Reducing Environmental Impact and Reliance on Antibiotics Top Pork Sector’s Priority List
The Chair of Swine Innovation Porc says reducing the environmental footprint of pork production and reducing the sector’s reliance on antibiotics will be among the top research priorities transitioning into the new Canadian Agricultural Partnership
The Canadian Agricultural Partnership, Canada’s new five year Agricultural Policy Framework, comes into force April 1st.
Swine Innovation Porc Chair Stewart Cressman told FarmScape Online that among the research priorities of both government and the pork sector are the environment and the use of antibiotics.
“The agri-science cluster programs have broken down barriers, allowing more collaborative research”
“Certainly the environment is very important on their radar,” he said. “We’ve always felt the way to reduce the environmental footprint of hog production is efficiency.

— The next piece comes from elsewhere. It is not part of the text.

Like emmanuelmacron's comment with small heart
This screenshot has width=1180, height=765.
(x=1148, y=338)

We can produce more pork with less sows. That has been successfully demonstrated with increased number of piglets per sow per year.”He added that feed conversion has also been improved.

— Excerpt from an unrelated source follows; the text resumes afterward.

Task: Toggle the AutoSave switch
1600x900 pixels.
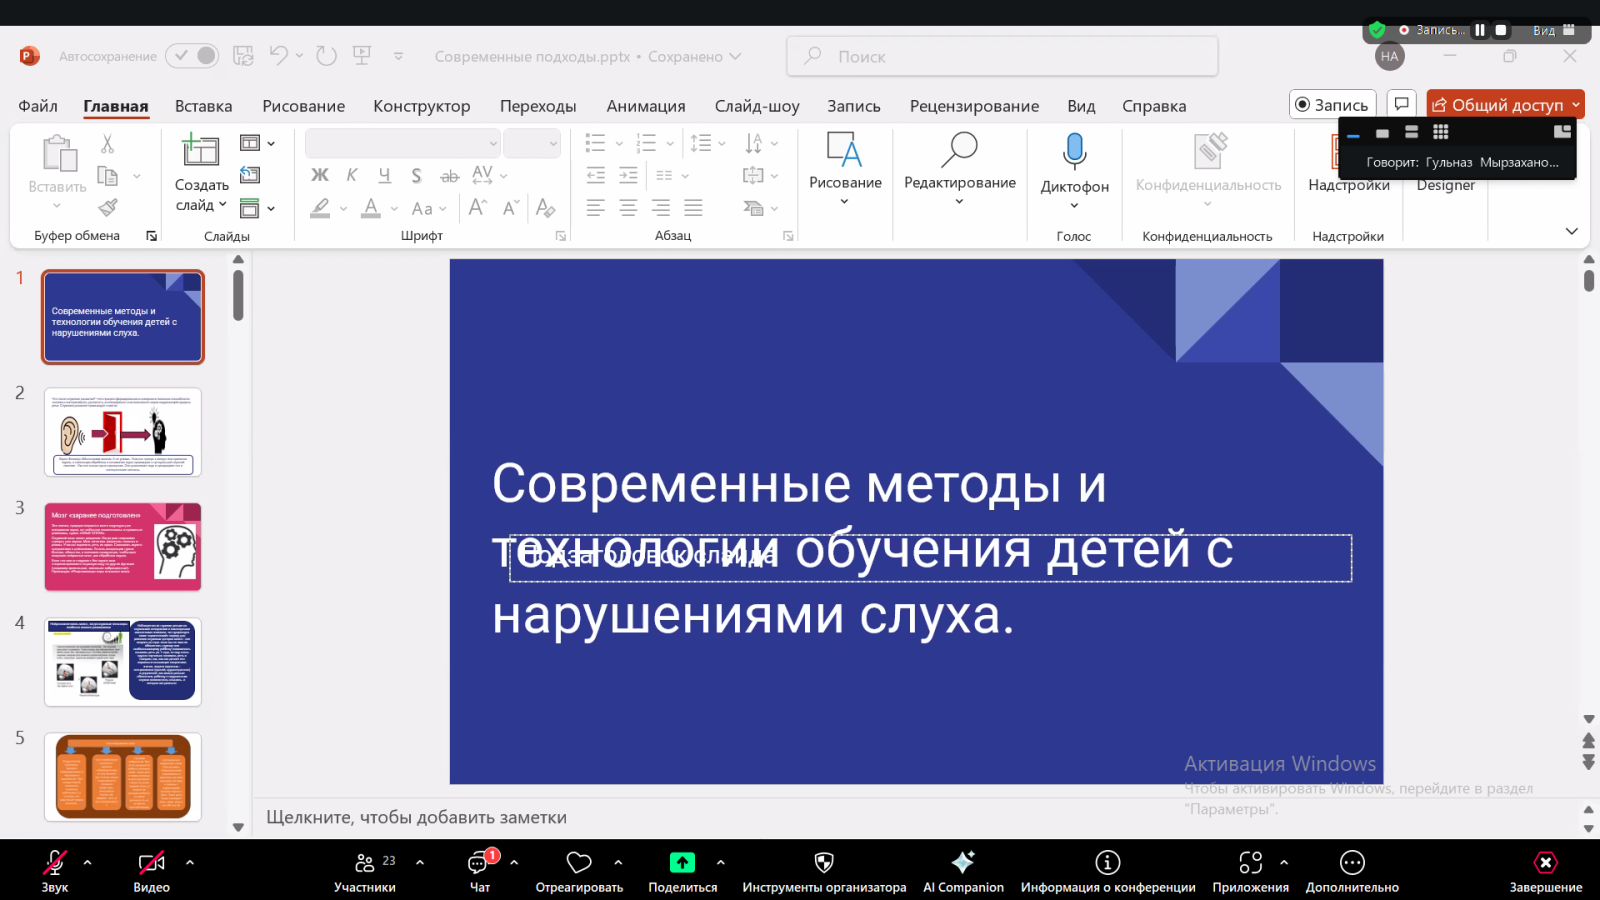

“The pounds of feed required per pound of lean gain continues to drop,” he adds. “I think one of the other main areas our research emphasizes is looking at reducing the reliance on antibiotics – not eliminating them entirely because we think they are a valuable tool to the industry – but using them strategically when needed,” he said. “We think the way to do that is aim our research at the microbiome.”
Microbiome is an area that is popular both in human studies as well as in animal agriculture as many believe it will provide answers that could reduce our reliance on antibiotics into the future.
Cressman says, “the agri-science cluster programs have brought stakeholders together with researchers and broken down barriers between institutions allowing more collaborative research.”